Three Ways to Leave a Church by Forrest
1. Passive boredom; the most common, the most denied. Anyone but me. Anyone but you around me. An extension of the deepest piety of the saints, to be sure; but seeing you three rows ahead of me, surrounded by the eager others, I could always reconsider.
2. The higher calling. The noble way. The golden path. So on. This isn’t better for me but much better for you. If it sounds too easy, too good to be true, you’re likely agreeing with it. Moving on. So. New places, new faces, yes yes. After hours, and before. The sensation of holding different hands. Any sensation.

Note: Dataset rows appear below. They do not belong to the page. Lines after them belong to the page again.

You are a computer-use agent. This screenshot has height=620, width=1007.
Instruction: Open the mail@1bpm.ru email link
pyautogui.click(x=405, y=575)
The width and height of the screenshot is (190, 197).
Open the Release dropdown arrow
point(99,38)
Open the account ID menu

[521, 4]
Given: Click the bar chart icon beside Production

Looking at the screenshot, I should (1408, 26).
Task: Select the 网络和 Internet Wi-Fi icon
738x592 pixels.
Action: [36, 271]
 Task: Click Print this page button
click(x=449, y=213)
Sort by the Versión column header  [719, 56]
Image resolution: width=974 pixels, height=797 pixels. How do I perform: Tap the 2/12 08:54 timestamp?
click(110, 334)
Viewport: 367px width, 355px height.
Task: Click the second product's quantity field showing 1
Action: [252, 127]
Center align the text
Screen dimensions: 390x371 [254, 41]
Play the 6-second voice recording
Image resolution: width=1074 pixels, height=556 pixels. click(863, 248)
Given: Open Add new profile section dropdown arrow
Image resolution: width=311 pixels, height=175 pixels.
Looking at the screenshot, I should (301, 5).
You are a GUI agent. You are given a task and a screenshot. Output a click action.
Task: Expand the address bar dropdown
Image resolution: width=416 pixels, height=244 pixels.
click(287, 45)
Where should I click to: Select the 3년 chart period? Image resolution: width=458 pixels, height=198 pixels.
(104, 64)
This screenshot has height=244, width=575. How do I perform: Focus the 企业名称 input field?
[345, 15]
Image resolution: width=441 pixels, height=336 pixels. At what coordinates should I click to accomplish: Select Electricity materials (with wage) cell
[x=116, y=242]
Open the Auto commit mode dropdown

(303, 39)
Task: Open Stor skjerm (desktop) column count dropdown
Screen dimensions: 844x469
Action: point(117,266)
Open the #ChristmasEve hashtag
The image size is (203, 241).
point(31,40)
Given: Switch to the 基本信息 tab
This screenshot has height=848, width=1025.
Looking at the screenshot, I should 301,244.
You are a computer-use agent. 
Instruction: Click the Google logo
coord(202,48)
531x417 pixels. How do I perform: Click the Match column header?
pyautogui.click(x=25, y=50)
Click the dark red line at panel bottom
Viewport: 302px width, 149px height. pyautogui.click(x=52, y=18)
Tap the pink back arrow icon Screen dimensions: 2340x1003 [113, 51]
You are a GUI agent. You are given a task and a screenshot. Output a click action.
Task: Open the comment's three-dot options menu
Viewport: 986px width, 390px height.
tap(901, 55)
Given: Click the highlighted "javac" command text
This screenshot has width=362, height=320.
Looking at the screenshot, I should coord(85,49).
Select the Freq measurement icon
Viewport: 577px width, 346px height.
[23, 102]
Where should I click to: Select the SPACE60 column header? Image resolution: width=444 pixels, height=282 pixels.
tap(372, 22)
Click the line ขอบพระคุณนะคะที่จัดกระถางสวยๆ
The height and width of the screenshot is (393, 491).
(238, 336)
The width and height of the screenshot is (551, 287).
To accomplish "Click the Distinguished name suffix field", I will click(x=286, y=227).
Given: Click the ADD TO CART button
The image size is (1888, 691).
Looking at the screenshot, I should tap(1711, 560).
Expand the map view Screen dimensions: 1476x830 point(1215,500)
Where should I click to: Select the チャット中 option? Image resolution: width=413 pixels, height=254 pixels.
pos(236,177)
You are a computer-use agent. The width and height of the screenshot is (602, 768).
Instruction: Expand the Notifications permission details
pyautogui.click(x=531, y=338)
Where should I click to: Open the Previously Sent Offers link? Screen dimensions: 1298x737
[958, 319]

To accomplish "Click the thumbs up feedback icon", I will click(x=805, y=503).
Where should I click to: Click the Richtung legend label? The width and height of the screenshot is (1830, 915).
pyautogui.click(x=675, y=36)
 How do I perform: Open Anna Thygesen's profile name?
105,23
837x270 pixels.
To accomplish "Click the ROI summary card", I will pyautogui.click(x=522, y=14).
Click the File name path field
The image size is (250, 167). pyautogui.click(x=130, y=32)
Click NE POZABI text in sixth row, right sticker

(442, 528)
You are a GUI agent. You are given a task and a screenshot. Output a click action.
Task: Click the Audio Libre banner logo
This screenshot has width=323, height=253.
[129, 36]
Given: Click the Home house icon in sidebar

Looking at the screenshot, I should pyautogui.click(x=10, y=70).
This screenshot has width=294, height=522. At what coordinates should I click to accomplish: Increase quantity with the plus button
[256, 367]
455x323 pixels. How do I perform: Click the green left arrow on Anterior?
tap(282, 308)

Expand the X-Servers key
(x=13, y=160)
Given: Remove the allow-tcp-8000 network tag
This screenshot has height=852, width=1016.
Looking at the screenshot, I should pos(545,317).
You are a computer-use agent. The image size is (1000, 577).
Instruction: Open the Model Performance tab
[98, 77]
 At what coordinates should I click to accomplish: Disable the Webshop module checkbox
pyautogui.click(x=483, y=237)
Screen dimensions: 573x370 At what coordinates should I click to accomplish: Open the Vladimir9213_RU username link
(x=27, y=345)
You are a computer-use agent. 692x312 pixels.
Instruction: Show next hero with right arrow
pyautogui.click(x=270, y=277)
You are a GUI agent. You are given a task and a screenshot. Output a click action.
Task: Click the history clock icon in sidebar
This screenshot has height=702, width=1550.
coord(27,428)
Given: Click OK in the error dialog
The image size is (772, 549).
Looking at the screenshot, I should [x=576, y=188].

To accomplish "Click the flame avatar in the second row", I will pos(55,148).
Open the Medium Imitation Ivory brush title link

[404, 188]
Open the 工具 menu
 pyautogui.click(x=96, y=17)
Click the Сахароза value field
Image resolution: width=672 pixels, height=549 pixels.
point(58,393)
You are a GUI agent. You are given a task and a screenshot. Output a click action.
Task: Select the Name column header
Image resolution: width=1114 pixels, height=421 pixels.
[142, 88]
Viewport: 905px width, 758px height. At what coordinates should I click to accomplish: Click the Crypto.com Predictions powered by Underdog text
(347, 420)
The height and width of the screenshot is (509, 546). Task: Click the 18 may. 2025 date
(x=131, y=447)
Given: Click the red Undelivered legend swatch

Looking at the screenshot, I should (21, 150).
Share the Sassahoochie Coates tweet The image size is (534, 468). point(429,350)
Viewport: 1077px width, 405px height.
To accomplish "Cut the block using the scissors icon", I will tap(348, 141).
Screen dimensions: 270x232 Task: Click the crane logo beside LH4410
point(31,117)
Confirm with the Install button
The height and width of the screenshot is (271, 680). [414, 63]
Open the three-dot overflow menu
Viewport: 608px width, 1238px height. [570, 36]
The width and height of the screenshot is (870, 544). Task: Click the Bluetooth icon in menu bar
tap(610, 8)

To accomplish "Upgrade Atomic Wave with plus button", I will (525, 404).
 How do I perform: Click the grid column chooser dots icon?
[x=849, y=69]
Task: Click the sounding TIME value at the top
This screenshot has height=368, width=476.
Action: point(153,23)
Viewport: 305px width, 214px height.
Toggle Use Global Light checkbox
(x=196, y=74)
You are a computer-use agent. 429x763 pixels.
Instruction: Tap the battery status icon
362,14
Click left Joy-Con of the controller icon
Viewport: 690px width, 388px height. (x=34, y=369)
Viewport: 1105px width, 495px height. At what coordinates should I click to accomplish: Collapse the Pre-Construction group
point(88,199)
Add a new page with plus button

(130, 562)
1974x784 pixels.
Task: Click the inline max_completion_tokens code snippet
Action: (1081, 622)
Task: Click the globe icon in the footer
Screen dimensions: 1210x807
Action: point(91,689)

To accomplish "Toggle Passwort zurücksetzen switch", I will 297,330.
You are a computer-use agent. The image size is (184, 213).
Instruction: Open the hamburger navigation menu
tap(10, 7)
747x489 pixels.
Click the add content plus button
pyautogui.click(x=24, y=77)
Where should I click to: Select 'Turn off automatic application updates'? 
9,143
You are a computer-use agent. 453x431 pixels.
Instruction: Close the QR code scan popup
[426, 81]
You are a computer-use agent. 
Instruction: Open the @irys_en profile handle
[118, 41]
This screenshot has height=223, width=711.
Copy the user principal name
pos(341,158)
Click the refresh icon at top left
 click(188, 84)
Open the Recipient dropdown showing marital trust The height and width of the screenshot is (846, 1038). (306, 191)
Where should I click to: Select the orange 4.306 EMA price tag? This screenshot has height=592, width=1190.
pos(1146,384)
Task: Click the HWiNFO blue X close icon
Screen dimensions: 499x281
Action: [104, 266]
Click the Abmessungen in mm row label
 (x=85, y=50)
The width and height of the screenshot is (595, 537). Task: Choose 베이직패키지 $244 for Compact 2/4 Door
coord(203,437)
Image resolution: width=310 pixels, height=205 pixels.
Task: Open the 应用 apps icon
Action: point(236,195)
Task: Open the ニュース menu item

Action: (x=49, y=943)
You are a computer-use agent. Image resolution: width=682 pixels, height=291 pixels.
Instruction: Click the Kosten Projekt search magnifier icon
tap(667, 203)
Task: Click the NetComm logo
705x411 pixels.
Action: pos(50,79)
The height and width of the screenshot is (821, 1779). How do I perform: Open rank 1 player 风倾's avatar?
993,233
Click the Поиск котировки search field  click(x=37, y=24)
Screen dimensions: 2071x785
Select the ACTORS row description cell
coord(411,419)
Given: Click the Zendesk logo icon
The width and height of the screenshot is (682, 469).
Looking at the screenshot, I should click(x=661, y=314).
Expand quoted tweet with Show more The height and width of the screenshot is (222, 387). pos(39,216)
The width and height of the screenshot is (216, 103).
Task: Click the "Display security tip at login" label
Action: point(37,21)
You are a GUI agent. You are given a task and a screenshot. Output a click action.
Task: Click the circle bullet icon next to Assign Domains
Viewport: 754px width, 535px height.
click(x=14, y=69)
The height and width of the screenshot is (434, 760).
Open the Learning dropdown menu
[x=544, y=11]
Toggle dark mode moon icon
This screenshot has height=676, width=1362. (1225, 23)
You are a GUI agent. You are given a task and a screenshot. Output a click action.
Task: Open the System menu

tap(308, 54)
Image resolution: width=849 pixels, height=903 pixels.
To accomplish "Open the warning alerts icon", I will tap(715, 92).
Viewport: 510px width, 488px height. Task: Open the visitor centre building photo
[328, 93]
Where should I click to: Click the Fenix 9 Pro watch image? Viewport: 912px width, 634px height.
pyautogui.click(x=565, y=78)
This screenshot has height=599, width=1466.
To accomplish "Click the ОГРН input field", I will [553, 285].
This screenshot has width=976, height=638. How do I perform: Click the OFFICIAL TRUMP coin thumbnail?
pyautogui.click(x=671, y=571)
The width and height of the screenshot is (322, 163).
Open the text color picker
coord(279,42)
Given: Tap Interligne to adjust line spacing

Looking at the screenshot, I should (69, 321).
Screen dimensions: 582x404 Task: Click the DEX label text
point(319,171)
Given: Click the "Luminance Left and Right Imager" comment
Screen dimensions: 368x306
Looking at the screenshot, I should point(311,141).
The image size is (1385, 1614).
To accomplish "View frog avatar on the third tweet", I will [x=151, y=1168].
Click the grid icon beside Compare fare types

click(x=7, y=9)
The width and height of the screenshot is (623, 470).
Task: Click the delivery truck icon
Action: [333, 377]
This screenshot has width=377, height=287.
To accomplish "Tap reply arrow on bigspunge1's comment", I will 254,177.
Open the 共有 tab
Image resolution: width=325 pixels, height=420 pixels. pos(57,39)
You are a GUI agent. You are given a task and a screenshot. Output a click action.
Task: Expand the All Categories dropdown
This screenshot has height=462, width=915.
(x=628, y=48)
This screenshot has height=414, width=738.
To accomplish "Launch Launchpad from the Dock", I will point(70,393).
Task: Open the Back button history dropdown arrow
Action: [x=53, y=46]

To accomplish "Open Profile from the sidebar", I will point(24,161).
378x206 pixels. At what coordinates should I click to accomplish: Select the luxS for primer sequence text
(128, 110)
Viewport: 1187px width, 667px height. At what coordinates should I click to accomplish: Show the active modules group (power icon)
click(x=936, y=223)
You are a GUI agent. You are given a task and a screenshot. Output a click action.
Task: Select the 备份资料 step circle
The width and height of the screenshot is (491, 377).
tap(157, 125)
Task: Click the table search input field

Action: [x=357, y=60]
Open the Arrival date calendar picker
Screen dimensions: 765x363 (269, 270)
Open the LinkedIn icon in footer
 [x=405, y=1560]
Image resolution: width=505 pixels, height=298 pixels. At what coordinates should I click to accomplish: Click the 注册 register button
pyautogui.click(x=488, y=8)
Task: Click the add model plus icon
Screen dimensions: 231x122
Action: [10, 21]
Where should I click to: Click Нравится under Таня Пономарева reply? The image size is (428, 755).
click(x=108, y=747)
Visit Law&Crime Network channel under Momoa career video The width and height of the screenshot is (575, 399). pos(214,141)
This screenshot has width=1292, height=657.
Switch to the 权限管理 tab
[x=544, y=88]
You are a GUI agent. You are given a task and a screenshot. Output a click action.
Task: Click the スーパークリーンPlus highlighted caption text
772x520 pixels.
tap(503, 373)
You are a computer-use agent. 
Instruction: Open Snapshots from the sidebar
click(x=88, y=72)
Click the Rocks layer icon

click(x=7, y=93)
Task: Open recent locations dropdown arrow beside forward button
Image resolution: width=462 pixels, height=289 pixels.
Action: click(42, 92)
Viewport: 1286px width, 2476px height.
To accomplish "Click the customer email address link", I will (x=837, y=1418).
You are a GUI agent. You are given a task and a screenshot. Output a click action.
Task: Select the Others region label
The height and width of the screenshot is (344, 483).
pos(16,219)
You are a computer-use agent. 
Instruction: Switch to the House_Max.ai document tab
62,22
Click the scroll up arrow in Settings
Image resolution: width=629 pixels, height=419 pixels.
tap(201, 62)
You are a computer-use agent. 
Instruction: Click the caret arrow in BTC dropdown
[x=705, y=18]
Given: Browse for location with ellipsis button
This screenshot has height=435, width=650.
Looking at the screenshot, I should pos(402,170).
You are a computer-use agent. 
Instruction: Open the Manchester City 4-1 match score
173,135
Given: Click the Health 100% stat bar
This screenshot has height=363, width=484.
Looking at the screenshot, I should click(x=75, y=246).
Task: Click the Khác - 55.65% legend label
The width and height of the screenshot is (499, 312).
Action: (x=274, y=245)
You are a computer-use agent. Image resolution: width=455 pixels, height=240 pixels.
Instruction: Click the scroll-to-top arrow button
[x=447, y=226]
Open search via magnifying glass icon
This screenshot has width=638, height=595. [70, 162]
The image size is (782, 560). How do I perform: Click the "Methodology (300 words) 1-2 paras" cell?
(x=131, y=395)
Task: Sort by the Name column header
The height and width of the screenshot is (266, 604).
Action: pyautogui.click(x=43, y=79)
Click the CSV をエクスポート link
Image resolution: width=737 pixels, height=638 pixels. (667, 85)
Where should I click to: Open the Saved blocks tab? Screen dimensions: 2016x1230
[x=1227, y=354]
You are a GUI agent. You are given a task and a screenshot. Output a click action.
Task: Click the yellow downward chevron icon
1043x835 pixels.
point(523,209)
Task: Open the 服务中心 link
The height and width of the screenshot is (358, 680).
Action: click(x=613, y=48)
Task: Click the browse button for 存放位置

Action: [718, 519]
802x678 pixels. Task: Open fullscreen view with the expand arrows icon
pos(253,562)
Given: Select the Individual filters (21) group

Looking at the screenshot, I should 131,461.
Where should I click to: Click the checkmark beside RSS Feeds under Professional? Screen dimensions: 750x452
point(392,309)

3. Faith—and the absence thereof. Knowing you won’t be there. Believing in it.
Middling Signs by Lyle
Through the high windows the crepuscular yellow of impending-rain-shrouded city and I think, in my middling-life, more about the red exit than the couple sitting under it locked in a rigor-embrace.
Later in an away-bed, after I’ve left my friends for the night (for good? isn’t it always for good?), I sweat-lie in the neon. I know it’s keeping me up, the light, but I can’t bring myself to curtain-close. It unnerves the godless nightmares that surely will come with sleep. Later I wake up and notice my shirt is on backwards, collar-tight. And the air is filled with night-breathing; my own, but not my own. A tingle of other in the room. The night-dulled windows nearly invisible; but for the grease-smear of fingers it would disappear. Gauze-humidity presses down in on the city. I think about my excise-friends. I wonder if they’re wondering about me. And the deep-breathing sounds not-my-own. But I am alone. Still the light from the neon, TEL, outside the window buzz-steady but I have nothing to say and no one who would listen anyway. The endless-transience so transient.